Comic reveals pal’s plight
Stand-up comic and TV star, Jon Richardson, has opened up about his extraordinary friendship with a man who lives with a very rare muscle-wasting condition.
Jon (pictured above, left) met 47-year-old Martin Hywood at a Leeds United football match several years ago, and the pair immediately hit it off.
Martin, from Aylesbury in Buckinghamshire, lives with limb girdle muscular dystrophy, a progressive and life-limiting illness that causes his muscles to weaken and waste over time. But while comic Jon enjoys a life in the limelight, Martin has spent more than a year shielding amid the COVID-19 pandemic because he is classed as clinically extremely vulnerable.

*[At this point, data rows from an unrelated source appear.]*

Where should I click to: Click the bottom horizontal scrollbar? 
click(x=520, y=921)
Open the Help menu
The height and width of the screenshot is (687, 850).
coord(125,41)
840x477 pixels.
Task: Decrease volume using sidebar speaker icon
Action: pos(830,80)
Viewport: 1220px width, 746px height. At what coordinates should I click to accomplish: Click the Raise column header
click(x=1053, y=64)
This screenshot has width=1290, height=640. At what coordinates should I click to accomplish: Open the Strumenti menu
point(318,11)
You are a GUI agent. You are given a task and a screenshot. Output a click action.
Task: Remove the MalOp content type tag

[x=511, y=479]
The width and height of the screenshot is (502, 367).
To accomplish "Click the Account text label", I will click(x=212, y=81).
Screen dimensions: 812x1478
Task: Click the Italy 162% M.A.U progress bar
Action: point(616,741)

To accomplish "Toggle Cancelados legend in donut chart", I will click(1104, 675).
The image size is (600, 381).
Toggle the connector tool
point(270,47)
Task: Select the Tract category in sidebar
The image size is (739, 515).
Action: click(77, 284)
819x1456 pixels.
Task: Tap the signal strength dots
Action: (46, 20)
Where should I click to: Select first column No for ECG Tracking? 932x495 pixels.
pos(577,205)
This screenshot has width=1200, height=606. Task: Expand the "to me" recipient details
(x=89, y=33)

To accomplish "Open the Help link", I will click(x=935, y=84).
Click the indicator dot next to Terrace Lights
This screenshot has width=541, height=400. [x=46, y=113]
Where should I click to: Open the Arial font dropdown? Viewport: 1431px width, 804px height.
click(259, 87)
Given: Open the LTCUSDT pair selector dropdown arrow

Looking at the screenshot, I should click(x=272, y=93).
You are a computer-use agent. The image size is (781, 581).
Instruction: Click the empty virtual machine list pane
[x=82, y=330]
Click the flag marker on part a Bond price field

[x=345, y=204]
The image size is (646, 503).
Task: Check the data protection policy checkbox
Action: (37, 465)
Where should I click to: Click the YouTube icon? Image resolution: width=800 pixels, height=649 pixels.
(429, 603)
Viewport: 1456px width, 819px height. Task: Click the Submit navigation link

Since the COVID-19 pandemic struck, he has tragically lost the ability to walk as his muscles have further wasted.
‘Martin and I first met at the football, like proper lads,’ recalls Jon. ‘I remember the game specifically because, like many, we'd both travelled a fair distance to be there. Martin had travelled in hope of a comfortable win and I had brought my father for his seventieth birthday celebrations for the same reason.
‘We lost 1-0 to a team that went on to be relegated, but things are better now and we can appreciate the good times for having been through the bad. That’s a good metaphor for Martin's approach to life.’
Limb girdle muscular dystrophy causes muscles, particularly of the shoulders, hips and thighs, to weaken and waste over time leading to increasing disability. It can be diagnosed at any age, and varies widely between individuals – even within the same family. In some cases, it affects the muscles of the heart and breathing muscles, leading to life-threatening complications.
In a bid to raise awareness about the condition, which affects 70,000 Britons, the duo launched an appeal on BBC Radio 4, seeking urgent support for the Muscular Dystrophy UK (MDUK) charity in a bid to help it recoup vital funds to continue its crucial work.
Last year, MDUK’s income plummeted by £2.4m overnight as the UK went into lockdown and the charity’s calendar of in-person fundraising events was cancelled.
The pair, who perhaps have more in common than might be initially obvious, are both trying to make the world a better place.
Continued Jon: ‘Martin is doing it with direct fundraising and inspirational writing and I'm doing it by being so negative and draining that the world will improve by default just for not having me in it any more.’
Talking about his friendship with his 38-year-old comedian pal, Martin commented: ‘It's great to have a mate like Jon because you just feel better about yourself when you’re in his company. Seriously though, he's a fantastic friend who endorses all the good things I'm trying to achieve, especially when I'm trying to raise awareness and funds for Muscular Dystrophy UK on social media.’
Martin tragically lost the ability to walk during lockdown because of months spend shielding inside.
‘I will not stop shouting about this until I see a treatment or cure in my lifetime, he added. ‘I do feel that we're on the cusp of greatness and it would be magnificent to say Jon and I were there and that we contributed towards that result.’